Complete Step by Step Solution:
The P-V diagram shown above represents the change in pressure (P), volume (V) and temperature (T) when the given system of one mole of an ideal gas moves from state 1 to state 2. It is also given that during the process, pressure and volume obey the relation \[P{V^{1/2}} = \]constant (\[k\]) … (1)
We are required to calculate \[\dfrac{{{T_2}}}{{{T_1}}}\] if volumes V1 and V2 were related as \[{V_2} = 2{V_1}\] … (2)
Since the system consists of one mole of an ideal gas, the ideal gas equation \[PV = nRT\]holds good in this case where \[n = 1\]. Thus, the ideal gas equation becomes \[PV = RT\] … (3)
where R is the gas constant.

Equation (3) can be rewritten as \[PV = RT \Rightarrow T = \dfrac{{PV}}{R}\]
\[ \Rightarrow T = \dfrac{{P\sqrt V \times \sqrt V }}{R}\]
\[ \Rightarrow T = \dfrac{{k\sqrt V }}{R}\] [from equation (1)] … (4)

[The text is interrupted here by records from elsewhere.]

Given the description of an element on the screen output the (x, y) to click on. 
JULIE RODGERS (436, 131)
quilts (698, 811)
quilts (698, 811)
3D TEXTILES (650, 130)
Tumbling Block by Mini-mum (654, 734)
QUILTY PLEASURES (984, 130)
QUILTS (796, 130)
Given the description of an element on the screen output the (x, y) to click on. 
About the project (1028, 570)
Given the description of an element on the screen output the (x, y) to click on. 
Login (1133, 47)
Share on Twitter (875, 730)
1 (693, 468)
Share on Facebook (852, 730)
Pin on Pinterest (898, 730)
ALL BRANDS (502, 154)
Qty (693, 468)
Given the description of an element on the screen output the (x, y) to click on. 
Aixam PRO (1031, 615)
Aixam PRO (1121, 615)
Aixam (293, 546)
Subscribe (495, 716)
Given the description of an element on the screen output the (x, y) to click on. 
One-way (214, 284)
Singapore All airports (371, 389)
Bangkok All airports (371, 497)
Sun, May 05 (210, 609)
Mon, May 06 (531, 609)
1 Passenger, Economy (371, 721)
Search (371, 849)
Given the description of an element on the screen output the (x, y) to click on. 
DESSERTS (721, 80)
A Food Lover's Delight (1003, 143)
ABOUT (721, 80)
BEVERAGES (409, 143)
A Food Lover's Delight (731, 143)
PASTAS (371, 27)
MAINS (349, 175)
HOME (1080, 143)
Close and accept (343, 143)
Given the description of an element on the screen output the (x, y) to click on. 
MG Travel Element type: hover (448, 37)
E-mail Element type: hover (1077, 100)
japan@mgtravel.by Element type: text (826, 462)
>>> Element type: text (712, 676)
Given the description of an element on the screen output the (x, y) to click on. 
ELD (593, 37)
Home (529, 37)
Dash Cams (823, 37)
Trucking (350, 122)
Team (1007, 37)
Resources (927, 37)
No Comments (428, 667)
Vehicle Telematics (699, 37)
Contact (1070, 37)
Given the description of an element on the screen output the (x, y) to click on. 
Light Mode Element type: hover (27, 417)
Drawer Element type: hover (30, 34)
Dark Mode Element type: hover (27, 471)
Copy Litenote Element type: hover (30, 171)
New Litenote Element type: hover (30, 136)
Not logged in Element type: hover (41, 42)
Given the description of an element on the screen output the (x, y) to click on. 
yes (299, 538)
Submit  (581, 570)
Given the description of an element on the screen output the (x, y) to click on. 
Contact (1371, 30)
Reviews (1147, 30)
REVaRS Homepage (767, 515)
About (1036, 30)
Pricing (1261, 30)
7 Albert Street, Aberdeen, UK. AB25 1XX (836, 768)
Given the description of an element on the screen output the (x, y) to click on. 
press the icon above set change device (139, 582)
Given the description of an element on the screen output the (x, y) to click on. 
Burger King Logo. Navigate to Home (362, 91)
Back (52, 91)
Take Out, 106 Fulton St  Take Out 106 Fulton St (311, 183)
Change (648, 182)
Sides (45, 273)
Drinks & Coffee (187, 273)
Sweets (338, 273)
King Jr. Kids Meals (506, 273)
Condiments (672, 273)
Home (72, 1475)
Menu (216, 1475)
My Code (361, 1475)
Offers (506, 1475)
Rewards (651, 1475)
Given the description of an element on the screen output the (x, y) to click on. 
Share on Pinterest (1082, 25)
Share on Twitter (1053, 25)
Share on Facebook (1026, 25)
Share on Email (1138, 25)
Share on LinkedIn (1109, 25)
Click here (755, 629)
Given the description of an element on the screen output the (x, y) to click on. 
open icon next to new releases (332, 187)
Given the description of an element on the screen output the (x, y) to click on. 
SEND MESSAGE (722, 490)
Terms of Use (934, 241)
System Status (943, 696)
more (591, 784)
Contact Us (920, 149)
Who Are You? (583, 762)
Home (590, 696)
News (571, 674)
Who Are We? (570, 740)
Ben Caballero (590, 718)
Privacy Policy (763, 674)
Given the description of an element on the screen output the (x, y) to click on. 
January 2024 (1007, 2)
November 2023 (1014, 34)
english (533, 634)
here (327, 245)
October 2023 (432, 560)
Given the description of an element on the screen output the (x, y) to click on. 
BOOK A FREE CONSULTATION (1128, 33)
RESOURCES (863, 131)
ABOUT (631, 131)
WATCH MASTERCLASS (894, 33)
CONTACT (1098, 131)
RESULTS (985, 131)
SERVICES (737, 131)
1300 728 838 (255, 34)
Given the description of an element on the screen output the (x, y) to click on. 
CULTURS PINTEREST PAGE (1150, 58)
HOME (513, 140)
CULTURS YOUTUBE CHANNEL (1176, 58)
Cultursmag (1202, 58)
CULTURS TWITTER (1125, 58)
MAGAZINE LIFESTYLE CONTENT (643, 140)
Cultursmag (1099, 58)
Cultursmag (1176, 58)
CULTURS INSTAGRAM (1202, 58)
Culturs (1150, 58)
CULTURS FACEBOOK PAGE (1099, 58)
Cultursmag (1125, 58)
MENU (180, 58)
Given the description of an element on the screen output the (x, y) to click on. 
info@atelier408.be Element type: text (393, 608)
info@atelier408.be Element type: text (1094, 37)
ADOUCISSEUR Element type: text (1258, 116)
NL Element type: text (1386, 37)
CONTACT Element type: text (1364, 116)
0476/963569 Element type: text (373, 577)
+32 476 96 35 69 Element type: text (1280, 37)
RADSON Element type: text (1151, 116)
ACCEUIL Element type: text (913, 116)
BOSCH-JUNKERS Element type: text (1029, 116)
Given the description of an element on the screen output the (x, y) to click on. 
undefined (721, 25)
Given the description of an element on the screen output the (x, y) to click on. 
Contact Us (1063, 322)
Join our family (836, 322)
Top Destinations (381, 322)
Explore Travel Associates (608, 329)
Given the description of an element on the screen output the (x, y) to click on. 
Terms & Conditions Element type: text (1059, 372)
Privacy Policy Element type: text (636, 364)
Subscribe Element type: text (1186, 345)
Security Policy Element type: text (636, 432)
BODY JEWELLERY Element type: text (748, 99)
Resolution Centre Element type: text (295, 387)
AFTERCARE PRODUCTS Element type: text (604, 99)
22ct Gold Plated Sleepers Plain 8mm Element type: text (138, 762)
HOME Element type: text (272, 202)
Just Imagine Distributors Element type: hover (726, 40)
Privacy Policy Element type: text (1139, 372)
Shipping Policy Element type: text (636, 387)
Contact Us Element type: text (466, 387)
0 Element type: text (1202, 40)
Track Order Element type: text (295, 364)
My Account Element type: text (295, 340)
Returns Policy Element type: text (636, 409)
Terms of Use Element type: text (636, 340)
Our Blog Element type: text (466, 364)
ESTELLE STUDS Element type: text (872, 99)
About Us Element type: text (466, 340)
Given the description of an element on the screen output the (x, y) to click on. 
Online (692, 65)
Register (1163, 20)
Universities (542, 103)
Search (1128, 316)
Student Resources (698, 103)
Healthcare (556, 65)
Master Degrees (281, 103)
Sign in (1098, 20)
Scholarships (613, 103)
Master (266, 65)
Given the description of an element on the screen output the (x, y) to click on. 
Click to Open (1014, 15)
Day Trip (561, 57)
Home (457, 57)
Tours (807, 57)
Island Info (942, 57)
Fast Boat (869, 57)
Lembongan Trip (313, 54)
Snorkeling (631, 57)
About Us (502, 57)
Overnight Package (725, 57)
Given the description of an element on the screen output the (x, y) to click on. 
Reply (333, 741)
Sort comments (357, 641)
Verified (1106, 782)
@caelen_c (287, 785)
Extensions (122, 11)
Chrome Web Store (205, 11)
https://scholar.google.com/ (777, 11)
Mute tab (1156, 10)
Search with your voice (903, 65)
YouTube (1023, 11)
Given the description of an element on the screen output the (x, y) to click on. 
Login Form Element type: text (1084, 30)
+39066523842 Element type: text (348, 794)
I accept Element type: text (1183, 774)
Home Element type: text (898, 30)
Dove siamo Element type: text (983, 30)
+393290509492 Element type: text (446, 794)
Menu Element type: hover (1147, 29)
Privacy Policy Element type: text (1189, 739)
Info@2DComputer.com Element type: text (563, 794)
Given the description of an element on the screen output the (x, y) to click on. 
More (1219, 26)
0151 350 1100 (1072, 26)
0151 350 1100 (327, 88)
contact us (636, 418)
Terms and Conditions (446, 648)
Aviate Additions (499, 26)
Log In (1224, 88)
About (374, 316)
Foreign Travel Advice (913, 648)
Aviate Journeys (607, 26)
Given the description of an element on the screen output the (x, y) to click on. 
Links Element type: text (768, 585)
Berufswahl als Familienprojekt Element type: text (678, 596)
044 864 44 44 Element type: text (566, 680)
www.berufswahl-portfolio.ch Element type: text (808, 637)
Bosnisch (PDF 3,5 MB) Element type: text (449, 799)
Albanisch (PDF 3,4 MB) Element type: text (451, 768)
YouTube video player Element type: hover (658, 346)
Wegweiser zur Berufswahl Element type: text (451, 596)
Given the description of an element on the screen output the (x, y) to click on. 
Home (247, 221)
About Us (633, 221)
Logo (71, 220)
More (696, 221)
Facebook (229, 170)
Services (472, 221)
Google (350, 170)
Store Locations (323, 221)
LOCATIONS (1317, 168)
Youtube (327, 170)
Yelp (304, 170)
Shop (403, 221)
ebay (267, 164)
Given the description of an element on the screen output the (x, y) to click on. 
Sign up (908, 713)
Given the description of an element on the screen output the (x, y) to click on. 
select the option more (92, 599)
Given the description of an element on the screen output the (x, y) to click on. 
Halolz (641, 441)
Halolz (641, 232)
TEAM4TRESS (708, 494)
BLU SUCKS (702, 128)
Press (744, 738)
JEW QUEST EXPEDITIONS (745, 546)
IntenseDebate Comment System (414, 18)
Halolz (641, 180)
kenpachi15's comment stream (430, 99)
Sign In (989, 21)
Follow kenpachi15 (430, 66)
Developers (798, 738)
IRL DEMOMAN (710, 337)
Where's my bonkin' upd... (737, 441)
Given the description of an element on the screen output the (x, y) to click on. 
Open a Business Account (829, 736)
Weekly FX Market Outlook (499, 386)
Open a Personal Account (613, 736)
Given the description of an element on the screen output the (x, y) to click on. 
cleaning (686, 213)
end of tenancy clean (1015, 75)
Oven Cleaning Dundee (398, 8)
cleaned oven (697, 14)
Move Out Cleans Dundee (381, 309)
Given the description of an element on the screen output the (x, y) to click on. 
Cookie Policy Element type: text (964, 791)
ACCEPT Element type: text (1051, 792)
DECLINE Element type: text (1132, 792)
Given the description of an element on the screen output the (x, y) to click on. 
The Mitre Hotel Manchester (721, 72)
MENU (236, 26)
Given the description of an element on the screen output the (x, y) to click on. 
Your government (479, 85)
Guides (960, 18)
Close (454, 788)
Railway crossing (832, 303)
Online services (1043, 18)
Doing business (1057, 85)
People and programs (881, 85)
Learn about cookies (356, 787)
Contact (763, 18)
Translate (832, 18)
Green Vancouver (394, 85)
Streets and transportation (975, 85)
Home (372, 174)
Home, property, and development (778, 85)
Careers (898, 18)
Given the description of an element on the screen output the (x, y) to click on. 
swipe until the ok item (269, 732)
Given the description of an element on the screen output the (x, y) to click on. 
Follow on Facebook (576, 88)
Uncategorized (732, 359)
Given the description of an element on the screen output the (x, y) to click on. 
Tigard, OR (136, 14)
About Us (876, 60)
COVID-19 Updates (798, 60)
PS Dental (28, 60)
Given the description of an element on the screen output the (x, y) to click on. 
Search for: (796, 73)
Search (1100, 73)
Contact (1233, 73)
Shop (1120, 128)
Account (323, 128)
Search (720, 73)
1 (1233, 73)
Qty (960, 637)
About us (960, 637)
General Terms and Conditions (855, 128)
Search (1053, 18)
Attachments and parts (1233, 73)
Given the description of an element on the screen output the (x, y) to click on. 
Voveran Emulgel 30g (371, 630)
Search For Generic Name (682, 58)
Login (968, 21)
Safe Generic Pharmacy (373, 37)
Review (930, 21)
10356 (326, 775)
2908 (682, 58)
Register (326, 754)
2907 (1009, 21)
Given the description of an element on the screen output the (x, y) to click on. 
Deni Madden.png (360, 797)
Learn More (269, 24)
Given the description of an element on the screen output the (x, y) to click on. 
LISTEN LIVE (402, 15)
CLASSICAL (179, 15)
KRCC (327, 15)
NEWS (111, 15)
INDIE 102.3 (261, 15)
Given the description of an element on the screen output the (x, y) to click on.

For states 1 and 2, equation (4) becomes \[{T_1} = \dfrac{{k\sqrt {{V_1}} }}{R}\] and \[{T_2} = \dfrac{{k\sqrt {{V_2}} }}{R}\]respectively.
Thus, \[\dfrac{{{T_1}}}{{{T_2}}} = \dfrac{{\left( {\dfrac{{k\sqrt {{V_1}} }}{R}} \right)}}{{\left( {\dfrac{{k\sqrt {{V_2}} }}{R}} \right)}}\]
\[ \Rightarrow \dfrac{{{T_1}}}{{{T_2}}} = \dfrac{{\sqrt {{V_1}} }}{{\sqrt {{V_2}} }}\]
\[ \Rightarrow \dfrac{{{T_1}}}{{{T_2}}} = \dfrac{{\sqrt {{V_1}} }}{{\sqrt {2{V_1}} }}\] [from equation (2)]
\[ \Rightarrow \dfrac{{{T_1}}}{{{T_2}}} = \dfrac{1}{{\sqrt 2 }}\]
\[ \Rightarrow \dfrac{{{T_2}}}{{{T_1}}} = \dfrac{{\sqrt 2 }}{1}\]

Thus, the ratio \[\dfrac{{{T_2}}}{{{T_1}}} = \dfrac{{\sqrt 2 }}{1}\] if V₂=2V₁.

Note: In this process, since there is an increase in volume and a decrease in pressure, the process is an expansion process. Here, pressure and volume obey the general relation \[P{V^\gamma } = \] constant thus, the process can be considered to be an adiabatic expansion.